Sam: “I mean look at those curves… cwor! Dribble, sssshhh wow!”

We just laugh and go back to our seats…

Sam: “You know I really prefer Brittany over Tata… cwor, sssshhh! Hmmm, hmmm, hmmm… Whoop!… Fnaarrr!… Rowl! What I wouldn’t do to her, which reminds me, I was sat on the BTS this morning and there was this girl with lovely painted toenails… cwor! Whoop! Fnarrrrr!”

He slaps his hand on his knee… closes his eyes and dribbles with the sound of Hannibal Lector eating slivers of liver at the thought of the anonymous lady on the BTS with the painted toe nails…

I look at him and think to myself that we are in Bangkok after all and that I have just got to get used to meeting all sorts here…
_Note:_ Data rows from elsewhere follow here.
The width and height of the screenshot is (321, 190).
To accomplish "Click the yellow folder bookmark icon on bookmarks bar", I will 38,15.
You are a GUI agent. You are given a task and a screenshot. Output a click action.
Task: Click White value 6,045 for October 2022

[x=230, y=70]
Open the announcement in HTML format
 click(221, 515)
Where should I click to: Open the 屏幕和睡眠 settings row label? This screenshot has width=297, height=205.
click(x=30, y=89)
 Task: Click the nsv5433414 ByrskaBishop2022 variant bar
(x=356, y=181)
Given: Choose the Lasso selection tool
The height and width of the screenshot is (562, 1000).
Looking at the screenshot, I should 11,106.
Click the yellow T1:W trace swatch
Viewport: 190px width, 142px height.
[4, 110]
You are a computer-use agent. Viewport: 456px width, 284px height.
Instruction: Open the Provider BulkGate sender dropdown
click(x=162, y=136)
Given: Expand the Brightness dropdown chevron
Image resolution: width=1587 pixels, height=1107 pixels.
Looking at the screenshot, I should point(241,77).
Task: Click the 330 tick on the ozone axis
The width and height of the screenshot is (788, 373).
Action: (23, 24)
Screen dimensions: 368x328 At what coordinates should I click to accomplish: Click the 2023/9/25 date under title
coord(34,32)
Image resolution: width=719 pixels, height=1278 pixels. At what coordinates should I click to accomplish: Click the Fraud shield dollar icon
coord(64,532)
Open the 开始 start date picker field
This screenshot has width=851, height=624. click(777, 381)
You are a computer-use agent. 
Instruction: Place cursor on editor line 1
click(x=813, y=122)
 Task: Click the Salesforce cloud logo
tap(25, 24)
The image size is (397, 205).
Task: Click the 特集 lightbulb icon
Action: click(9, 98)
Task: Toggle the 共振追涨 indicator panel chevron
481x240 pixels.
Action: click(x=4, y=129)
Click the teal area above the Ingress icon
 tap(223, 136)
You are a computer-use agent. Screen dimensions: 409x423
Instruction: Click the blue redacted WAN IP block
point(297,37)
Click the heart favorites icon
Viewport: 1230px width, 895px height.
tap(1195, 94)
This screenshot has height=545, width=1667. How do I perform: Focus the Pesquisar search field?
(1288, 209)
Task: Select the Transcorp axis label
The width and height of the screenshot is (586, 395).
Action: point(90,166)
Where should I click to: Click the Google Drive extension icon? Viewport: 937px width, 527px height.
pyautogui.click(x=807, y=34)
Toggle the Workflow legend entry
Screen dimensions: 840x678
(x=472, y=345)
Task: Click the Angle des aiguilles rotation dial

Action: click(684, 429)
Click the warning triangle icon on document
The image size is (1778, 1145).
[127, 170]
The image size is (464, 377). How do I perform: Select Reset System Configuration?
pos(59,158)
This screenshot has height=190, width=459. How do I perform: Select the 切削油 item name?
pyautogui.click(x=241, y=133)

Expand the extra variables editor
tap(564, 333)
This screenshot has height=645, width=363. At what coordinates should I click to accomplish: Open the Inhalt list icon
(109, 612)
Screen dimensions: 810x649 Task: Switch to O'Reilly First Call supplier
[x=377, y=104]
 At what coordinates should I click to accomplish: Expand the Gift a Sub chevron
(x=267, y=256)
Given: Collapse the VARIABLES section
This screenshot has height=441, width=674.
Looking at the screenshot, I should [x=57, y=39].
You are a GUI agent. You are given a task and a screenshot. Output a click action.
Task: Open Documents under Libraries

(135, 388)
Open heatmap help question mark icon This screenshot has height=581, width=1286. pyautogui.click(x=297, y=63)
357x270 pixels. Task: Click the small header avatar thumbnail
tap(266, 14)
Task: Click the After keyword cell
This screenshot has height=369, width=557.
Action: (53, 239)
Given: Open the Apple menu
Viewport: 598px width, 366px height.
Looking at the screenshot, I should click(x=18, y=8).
Sam really is a strange character for sure and if you ever met him you would easily box him off as a bit of a mummy’s boy. You could also say he is a Victorian come 1950’s throwback that has still yet to evolve into the modern age when it comes to his view of women and relationships and he has never bothered to waste his talents by worrying himself over little things like learning to use an iron or understanding where to pour the powder on his washing machine. I asked him once what he would do with both of these devices (which he has in his room in his condo) should he ever find himself alone and single in Bangkok. His response was simply “to go downstairs, give all my washing to the laundry lady, then go to a bar, bar fine a girl, get her to come home, have great sex, and before she leaves, get her to wash and iron my clothes as part of the service”. He wasn’t joking either.

His current girlfriend kneels at the door each morning like a little obedient servant girl as he is departing for work to ensure that she gives his shoes a good cleaning (while he is wearing them) before he parades off down the soi with his bowler hat and umbrella.

His mum once said to him: “Sam, you want a whore and a maid, not a girlfriend or a wife”

How well she knew her son!

Sam also has an extraordinary sex drive. He is never a stranger to toga parties and Roman orgies, and he has a porno collection to put Hollywood to shame and an infatuation with Nana, Soi Cowboy and all the spots of nightly entertainment that Bangkok has to offer. He is simply a guy that has yet to grow up. In fact, it was only yesterday that he was telling us about never being satisfied with emptying his love sacks and that only 10 minutes after having sex with his girlfriend, he will be there banging away against the wardrobe with his left hand tugging at his member jerking himself off because he still feels frustrated and unfulfilled… When he told us this, it was not only too much information for sure, but we reckon he either has a leaky left testicle that needs emptying every so often should his balls ever explode or he seriously has some unfulfilled issues that need fulfilling!

I listened into an altercation that he had recently where he was demanding his DVDs back from someone he had previously lent them to.

Lendee: “OK, I’ll get them back to you tomorrow”

Sam: “No I want them now!”

Lendee: “Errr no! I am busy right now; I will get them to you tomorrow… What’s the rush anyway?”

Sam: “I am sorting my DVDs out, I need them tonight because I am putting them into order and I won’t be able to do that if I don’t have my full collection”

Lendee: “Do you know the names of the DVDs you lent me?”

Sam: “Yes!”

Lendee: “Good, then leave a space in your DVD collection where they should go and put them in tomorrow”

Sam: “No I need them now, tonight!”

Lendee: “Sigh! What time will you be in tomorrow, I’ll bring them around…”

Sam: “No I need them now…”

Lendee: “Oh for @&%! Sake… Piss off!”

… And with that, along with a huff and a puff and a schoolboy tantrum, Sam gets up and storms off out

As far as I am aware, the guy still has Sam’s DVDs because Sam like a stubborn schoolboy refuses to ask for them back because no doubt he doesn’t want to upset his chronological ordered DVD collection now they are in order.

I know it is sad to say this, and I know you probably think this is a wind up, but Sam is a real guy, only his name has been changed.

This was just another typical day in the teachers' office with Sam.

Stickman's thoughts:

There are some eccentrics in Bangkok – and Sam sounds like he is one of them!